Throughout The Weeping Meadow, Angelopoulos repeatedly elides massive stretches of time, always without warning. From the extended opening shot, we cut to several years later when Alexis and Eleni are sexually precocious young adolescents, and then past still more years when they are young adults of marrying age. Yet the natural wedding does not occur, and the barely mature Eleni is instead betrothed to greying Spyros. Understandably distraught, Eleni flees her insulated outpost of a town with Alexis, and they elope to Thessaloniki, pursued by an increasingly desperate Spyros. Living off Alexis’s income as a talented yet itinerant accordion player, and eventually reunited with their twin sons—it’s strongly hinted that, as an adolescent, Eleni was forced to give them up for adoption—our young lovers are battered by and unable to escape the prevailing winds of their contemporaneous circumstances. The events are depressingly bleak, including World War II, Italian occupation, the ascent of fascism, and a bloody civil war.
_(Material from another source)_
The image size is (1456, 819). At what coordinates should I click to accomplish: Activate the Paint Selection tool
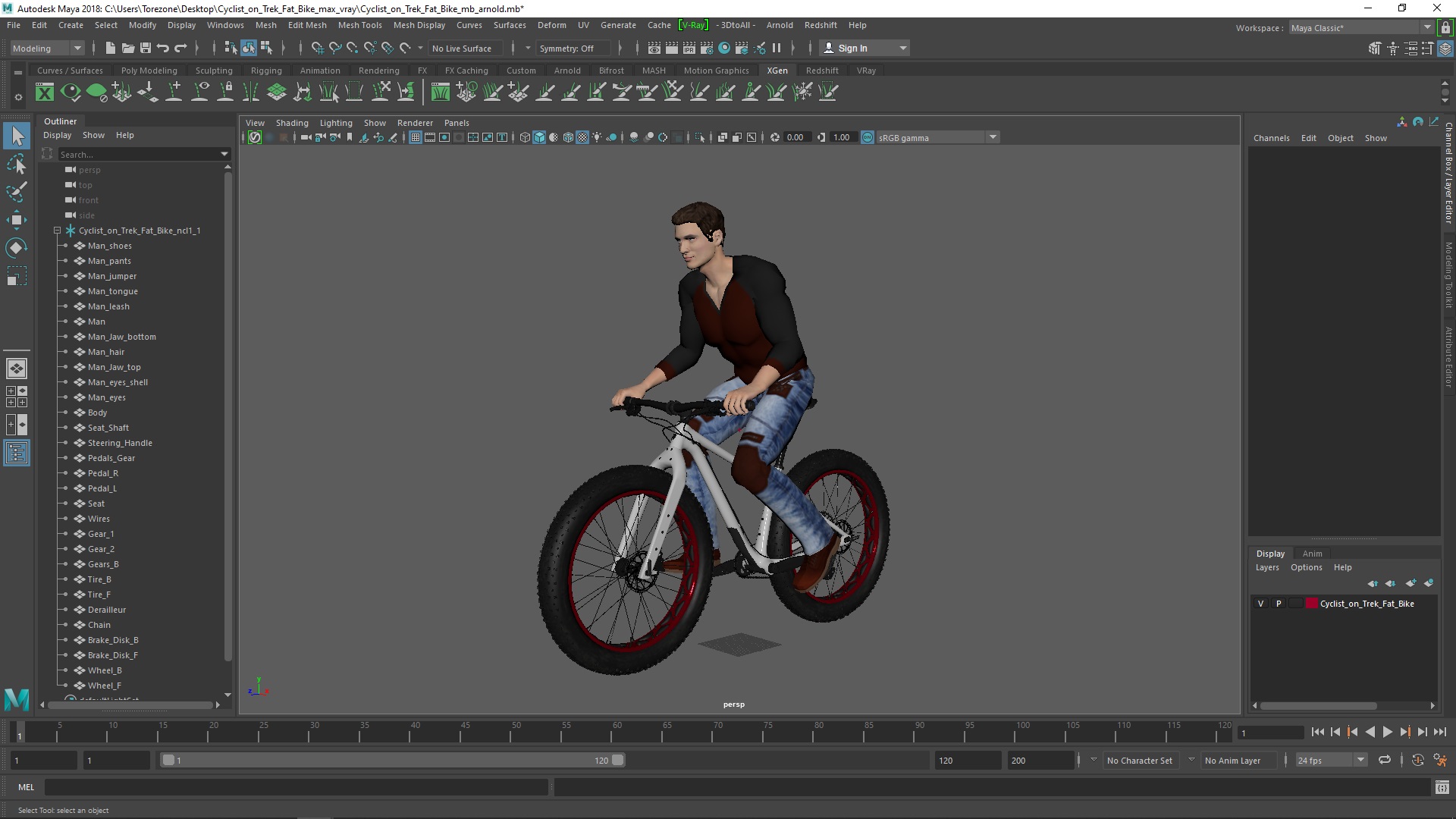(x=17, y=192)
Instead, the camera is given the kind of agency usually reserved for human protagonists. Perpetually tracking around, towards, and away from (and frequently beyond) Eleni, Alexis, and their compatriots (there is not one stationary shot throughout), the camera is given a restless, meandering independence that its subjects are not. It is a traveller liberated from the limitations of normal space, unfettered to any individual perspective or subjectivity; there is a sense that manifold similar stories are occurring simultaneously, that this particular one is randomly chosen from the mix. The Weeping Meadow, then, becomes a quasi-objective document of life lived primarily out of doors. I can’t recall any locale through the entire, sprawling three hours that was truly private. While on the run, the young lovers inhabit a theater, whose private boxes are converted to individual dwellings by hanging bed sheets; Alexis’s conferences with his band-mates are conducted in a factory shell vulnerable to the wind and rain; and when Alexis returns home to bury his father, some anonymous locals—believing that the elopement and Spyros’s despair from it eventually killed the patriarch—break the windows of his ancestral home in retribution, effectively collapsing public and private space.

Even so, Angelopoulos for the most part resists the maudlin sentiment that usually accompanies tales of fractured, marginal lives. There are tragedies—deaths, departures, and disappearances—but Angelopoulos’s breathtaking compositions are imbued with the heft of mythology and freighted with symbolism, meaning that they are taken with much more equanimity. The stoicism of wind-blown black flags borne on a funereal flotilla or the grotesque beauty of dead sheep strung from a tree are breathtaking (a word often overused, but The Weeping Meadow’s visuals have the rare effect of making a theater seem airless) but function as synecdoche for something grander. They are exemplars of the ineffable weft of history, emblems of tortuous growing pains experienced during the rebirth of an ancient nation.